Стоит предположить, что общество не переносит отсутствия отца так же, как природа не терпит пустоты материи. После его свержения сыновья сожалеют о нем, и каждый помышляет заменить его. С течением времени, силы раздора берут верх над силами единения. Это превращает заговорщиков в братьев-врагов, а их соперничество — в скрытую войну. До тех пор, пока один из них не осмелится потребовать возвращения отца и не возьмет на себя его защиту с апломбом Марка Антония, напомнившего римлянам, собравшимся вокруг останков Цезаря о его добродетелях. Обращаясь скорее к сердцу, чем к разуму, он пробуждает у всех чувство привязанности к покойнику. Он возрождает сыновнее почтение их детства. В то же время, он провозглашает необходимость возвращения отца в лице его наследника. И с тем большей силой, чем больше чувствуется его отсутствие. Это верный признак воскрешения имаго: после своей смерти предок, воспоминание и представление о котором определенное время сохранялись в тайниках памяти, возвращается, чтобы занять свое место и вернуть свои права. Но в лице одного из своих сыновей, участвовавшего в его убийстве и ставшего поэтому героем. Каждый признает его и видит в нем хранителя места отца. Однажды в те далекие времена он заставляет своих братьев искупить общее убийство; с упорством Марка Антония, преследующего Брута и других заговорщиков, с жестокостью Сталина, унижающего, а затем истребляющего своих соратников по революции. Таким образом, он освобождается от чувства вины, которую теперь возлагает на них. Он уничтожает в зародыше любое поползновение его убить, как они убили настоящего отца.
“Надо сказать, что отец, — пишет Фрейд, — восстановившись в своих правах после того, как его свергли, жестоко мстит за свое давнее поражение и устанавливает власть, которую никто не осмеливается оспаривать, подчиненные же сыновья используют новые условия, чтобы ещё вернее снять с себя ответственность за совершенное преступление”.

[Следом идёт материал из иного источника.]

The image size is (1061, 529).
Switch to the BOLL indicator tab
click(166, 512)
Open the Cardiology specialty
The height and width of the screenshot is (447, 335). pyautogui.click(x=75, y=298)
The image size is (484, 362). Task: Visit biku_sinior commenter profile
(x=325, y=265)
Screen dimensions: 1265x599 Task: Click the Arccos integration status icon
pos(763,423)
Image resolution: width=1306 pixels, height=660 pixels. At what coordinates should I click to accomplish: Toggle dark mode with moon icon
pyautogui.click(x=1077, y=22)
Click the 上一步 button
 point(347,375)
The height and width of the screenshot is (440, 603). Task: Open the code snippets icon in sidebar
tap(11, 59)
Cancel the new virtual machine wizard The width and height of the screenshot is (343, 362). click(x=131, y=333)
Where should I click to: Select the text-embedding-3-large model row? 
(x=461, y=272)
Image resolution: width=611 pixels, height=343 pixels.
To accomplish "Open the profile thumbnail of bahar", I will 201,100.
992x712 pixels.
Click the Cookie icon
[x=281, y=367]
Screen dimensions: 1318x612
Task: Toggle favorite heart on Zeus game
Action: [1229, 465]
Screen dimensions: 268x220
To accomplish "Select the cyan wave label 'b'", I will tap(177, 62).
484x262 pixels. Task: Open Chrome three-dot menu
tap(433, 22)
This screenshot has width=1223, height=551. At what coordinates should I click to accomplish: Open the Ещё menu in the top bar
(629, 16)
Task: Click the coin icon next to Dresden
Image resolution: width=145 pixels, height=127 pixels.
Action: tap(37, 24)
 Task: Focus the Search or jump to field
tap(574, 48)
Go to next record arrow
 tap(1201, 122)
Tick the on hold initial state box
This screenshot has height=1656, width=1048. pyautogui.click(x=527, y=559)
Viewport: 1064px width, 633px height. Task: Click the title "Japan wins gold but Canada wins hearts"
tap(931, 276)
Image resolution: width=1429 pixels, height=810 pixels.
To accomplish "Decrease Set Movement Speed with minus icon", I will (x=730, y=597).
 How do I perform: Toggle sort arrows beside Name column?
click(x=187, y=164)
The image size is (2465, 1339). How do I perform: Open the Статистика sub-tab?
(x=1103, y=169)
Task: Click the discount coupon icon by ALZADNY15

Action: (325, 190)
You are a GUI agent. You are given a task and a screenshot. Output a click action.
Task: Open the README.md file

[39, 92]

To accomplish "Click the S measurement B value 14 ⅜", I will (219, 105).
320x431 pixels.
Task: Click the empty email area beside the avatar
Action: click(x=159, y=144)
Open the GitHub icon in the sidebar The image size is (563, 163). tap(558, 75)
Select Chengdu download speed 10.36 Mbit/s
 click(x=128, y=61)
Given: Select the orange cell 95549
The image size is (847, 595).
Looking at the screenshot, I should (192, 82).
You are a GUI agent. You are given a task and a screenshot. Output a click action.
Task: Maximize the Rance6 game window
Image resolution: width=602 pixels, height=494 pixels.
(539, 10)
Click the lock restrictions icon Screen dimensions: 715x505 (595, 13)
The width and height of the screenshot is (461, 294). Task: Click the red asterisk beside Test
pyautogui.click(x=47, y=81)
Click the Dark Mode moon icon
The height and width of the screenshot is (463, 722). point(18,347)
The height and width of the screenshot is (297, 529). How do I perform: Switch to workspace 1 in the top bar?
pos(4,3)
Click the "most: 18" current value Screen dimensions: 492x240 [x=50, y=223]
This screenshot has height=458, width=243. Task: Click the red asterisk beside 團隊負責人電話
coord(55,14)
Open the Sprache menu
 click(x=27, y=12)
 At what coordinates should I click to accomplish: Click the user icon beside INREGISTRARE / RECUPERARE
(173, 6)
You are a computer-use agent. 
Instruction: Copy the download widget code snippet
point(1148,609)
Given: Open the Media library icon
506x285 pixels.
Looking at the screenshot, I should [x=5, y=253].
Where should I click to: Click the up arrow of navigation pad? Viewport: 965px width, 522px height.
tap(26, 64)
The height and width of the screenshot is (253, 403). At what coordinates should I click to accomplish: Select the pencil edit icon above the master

Связанные союзом они склоняют головы, некоторые теряют их, который обязывает одного играть против всех остальных. Став властелином равных, отцом ровни, как Цезарь, Сталин или Мао, он делает им внушение: “Вы так же хорошо, как и я, знаете, что произошло. Если бы мы стали ворошить старые истории, то к чему бы это привело? Думаете ли вы, что толпа хотела бы их знать? Вовсе нет? Ей нужна вера в наше отцовство, нужно повиновение отцу, которого я представляю”. И он провозглашает перед всеми: “Знаете ли вы, что наш общий предок возродился во мне?”. Таким образом, он заявляет о себе и присваивает себе черты несравненного и незабвенного основателя сообщества: Моисея, Христа, Ленина — гаранта прошлого и прокладывающего путь в будущее. Отныне новый вождь может сосредоточить в своих руках власть, распределенную на всех. Он выполняет свою задачу, утверждая неравенство в массе людей, которая только что выдержала свой самый жестокий бой за равенство. Задача, аналогичная задаче Наполеона, вскоре после Французской революции восстановившего титулы и ранги Старого режима, и задаче Сталина, восстановившего привилегии и почести, которые незадолго до того были отданы на поругание гегемонам истории. Эти примеры не имеют целью что-либо доказать, а лишь иллюстрируют мои слова. Несмотря ни на что, эволюция никогда не поворачивает вспять, и ничто не возвращается назад. Каковы бы ни были его козыри, занимающий отцовское место — узурпатор, укравший власть основателя и власть своих братьев. Он должен принимать закон братского клана, сообразовать с его требованиями свои поступки и свою власть. Чтобы достичь этого, он сохраняет форму клана, но изменяет его содержание. В самом деле, уважая равноправный характер клана, одинаковый для всех, он добавляет к нему запрещение и внешние санкции, которые принимают в расчет относительную силу каждого. Равные перед законом люди больше не равны перед наградами и наказаниями. То, что позволено высшим, запрещено низшим. Перейдя в руки нового отца, ставшего судьей и обвинителем, закон трансформируется. Он больше не власть, а лишь инструмент власти. Отныне он включает два веса и две меры: одни — для господствующих, другие — для подчиненных. Другими словами, женское изобретение закона превратилось в матрицу мужского творения, в порядок, то есть в право, ограниченное властью, в патриархальный порядок.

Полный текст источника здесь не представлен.